» **WHAT IS EXPECTED**: Locate each line in the records containing "textbox". Copy it.

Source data
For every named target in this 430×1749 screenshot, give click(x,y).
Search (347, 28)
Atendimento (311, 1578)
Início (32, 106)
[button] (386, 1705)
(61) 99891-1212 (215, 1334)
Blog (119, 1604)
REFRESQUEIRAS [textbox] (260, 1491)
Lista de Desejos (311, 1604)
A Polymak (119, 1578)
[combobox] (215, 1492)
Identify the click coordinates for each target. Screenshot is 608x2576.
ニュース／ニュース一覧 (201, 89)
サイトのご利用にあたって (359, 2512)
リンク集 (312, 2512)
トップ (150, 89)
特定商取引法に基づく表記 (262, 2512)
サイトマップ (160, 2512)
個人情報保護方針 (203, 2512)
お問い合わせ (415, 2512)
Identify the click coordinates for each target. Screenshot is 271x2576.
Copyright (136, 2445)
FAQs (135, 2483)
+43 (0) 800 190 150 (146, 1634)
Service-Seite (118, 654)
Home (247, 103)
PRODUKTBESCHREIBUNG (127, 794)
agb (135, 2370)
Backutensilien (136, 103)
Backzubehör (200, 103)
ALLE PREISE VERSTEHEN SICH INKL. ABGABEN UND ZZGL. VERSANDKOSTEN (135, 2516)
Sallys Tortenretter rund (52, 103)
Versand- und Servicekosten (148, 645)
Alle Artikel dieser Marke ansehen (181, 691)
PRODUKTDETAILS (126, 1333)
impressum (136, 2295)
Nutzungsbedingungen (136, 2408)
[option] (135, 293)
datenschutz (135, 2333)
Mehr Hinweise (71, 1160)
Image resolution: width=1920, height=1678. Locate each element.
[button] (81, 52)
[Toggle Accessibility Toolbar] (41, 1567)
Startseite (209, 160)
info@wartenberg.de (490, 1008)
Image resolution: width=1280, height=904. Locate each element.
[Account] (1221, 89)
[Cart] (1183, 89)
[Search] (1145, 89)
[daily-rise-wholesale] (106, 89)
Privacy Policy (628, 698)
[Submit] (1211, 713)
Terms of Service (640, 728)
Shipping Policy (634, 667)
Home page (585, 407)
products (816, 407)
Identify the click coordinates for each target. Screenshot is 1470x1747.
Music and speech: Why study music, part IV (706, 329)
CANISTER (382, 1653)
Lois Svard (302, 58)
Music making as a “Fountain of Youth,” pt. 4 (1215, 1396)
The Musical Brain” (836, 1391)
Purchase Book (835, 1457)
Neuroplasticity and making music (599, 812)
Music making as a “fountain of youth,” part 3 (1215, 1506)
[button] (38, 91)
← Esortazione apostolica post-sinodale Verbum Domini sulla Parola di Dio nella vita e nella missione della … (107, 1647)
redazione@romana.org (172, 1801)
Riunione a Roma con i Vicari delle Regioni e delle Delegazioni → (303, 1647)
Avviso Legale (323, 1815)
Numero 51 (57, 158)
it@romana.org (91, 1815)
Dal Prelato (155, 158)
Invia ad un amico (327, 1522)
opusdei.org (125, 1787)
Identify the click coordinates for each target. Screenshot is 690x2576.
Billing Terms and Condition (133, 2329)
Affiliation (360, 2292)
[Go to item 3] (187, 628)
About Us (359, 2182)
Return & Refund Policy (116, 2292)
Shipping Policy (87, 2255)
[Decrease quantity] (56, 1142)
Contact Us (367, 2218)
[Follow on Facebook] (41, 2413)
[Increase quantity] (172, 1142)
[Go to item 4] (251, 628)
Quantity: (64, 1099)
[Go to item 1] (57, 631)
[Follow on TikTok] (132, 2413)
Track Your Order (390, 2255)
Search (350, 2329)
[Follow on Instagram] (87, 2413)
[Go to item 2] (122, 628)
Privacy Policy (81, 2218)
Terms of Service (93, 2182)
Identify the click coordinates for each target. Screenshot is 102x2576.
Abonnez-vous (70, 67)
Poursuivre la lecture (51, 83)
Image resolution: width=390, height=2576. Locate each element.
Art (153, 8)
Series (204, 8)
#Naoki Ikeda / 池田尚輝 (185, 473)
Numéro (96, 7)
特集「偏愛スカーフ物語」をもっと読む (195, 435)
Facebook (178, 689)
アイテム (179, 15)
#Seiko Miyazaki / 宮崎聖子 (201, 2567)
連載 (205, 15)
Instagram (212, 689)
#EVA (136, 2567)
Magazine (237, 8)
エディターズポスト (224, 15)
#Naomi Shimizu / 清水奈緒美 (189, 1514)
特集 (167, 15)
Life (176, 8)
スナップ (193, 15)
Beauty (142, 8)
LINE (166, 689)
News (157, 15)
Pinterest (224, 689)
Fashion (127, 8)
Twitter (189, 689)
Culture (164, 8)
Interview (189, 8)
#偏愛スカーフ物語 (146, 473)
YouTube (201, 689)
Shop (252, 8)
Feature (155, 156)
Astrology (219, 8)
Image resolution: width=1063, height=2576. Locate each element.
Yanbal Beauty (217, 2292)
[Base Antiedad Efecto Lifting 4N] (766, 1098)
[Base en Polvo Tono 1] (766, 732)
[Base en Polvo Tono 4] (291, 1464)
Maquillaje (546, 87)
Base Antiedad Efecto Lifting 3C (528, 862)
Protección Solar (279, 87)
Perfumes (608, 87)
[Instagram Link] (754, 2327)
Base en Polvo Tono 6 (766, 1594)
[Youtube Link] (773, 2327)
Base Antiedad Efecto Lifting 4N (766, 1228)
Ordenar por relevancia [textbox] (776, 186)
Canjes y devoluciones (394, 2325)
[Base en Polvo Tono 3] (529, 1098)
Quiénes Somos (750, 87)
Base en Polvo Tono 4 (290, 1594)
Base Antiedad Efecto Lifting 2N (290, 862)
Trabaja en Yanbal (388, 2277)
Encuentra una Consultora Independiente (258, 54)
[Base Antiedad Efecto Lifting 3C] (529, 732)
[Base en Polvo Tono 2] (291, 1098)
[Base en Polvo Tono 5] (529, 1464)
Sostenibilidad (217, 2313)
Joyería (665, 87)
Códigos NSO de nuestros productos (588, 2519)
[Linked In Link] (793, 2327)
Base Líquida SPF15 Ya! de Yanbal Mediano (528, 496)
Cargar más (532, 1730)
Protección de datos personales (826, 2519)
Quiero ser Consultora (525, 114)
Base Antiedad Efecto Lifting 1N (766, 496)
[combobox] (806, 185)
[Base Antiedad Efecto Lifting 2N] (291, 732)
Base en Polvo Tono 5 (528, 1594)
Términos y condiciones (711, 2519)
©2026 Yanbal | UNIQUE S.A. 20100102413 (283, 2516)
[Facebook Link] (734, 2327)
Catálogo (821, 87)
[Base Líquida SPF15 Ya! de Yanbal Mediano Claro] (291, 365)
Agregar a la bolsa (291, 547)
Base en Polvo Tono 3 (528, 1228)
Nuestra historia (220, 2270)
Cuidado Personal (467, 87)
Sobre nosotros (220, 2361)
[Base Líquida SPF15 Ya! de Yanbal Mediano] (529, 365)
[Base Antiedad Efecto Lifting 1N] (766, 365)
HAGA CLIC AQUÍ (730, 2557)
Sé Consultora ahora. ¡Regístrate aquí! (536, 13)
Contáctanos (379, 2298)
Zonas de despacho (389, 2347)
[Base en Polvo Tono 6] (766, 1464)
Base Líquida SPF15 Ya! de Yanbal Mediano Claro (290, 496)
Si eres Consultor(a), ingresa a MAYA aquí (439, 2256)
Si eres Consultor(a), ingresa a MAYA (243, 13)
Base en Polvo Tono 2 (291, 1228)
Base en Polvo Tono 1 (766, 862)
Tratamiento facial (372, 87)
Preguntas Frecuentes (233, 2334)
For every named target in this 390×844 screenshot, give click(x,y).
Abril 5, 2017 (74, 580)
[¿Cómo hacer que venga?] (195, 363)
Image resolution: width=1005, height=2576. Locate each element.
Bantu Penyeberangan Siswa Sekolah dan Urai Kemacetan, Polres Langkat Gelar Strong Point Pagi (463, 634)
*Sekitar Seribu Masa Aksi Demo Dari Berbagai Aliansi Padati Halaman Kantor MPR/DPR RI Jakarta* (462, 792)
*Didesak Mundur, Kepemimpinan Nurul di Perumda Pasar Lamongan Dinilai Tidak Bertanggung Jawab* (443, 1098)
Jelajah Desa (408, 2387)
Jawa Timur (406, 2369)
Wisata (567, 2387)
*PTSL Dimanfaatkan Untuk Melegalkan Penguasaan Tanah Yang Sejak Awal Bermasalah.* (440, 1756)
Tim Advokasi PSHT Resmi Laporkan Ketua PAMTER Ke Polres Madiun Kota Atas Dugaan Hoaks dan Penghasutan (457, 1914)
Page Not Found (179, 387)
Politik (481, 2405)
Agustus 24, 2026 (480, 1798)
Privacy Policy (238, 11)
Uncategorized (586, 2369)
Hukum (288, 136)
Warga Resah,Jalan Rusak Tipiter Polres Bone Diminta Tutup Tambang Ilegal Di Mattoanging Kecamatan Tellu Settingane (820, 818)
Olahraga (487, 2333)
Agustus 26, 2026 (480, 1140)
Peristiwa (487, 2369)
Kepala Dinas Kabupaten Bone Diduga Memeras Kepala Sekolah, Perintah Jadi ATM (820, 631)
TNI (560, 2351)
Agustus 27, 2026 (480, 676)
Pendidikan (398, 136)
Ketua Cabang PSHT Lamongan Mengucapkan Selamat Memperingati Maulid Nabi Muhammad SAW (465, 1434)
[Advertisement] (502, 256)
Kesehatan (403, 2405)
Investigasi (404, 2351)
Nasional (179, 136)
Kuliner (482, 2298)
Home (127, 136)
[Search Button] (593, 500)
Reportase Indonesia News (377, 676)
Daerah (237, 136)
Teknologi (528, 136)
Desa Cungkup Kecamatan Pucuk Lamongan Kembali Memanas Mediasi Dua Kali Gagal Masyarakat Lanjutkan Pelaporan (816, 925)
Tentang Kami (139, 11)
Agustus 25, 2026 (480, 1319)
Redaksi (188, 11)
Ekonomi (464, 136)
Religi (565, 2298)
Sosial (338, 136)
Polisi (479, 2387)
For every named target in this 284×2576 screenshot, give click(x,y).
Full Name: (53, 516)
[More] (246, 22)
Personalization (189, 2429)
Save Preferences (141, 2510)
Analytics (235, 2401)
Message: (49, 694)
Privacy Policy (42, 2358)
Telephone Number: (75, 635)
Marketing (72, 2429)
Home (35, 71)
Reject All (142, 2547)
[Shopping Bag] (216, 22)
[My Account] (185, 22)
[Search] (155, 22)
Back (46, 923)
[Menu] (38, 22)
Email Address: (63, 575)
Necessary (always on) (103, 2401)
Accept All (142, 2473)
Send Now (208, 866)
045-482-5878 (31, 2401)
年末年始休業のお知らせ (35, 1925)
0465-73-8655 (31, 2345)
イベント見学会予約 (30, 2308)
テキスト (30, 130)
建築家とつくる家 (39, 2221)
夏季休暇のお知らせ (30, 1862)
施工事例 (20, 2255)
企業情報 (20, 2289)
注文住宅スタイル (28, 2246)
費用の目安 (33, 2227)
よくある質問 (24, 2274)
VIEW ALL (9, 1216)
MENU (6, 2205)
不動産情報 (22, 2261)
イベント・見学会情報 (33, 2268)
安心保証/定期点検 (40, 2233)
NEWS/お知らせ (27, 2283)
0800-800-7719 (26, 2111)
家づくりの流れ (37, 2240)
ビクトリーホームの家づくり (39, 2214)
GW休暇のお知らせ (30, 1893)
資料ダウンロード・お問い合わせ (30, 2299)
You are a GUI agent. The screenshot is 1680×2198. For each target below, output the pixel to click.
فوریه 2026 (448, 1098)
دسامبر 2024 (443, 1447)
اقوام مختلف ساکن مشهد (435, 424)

» **ANSWER SECTION**:
REFRESQUEIRAS [textbox] (260, 1491)
Ordenar por relevancia [textbox] (776, 186)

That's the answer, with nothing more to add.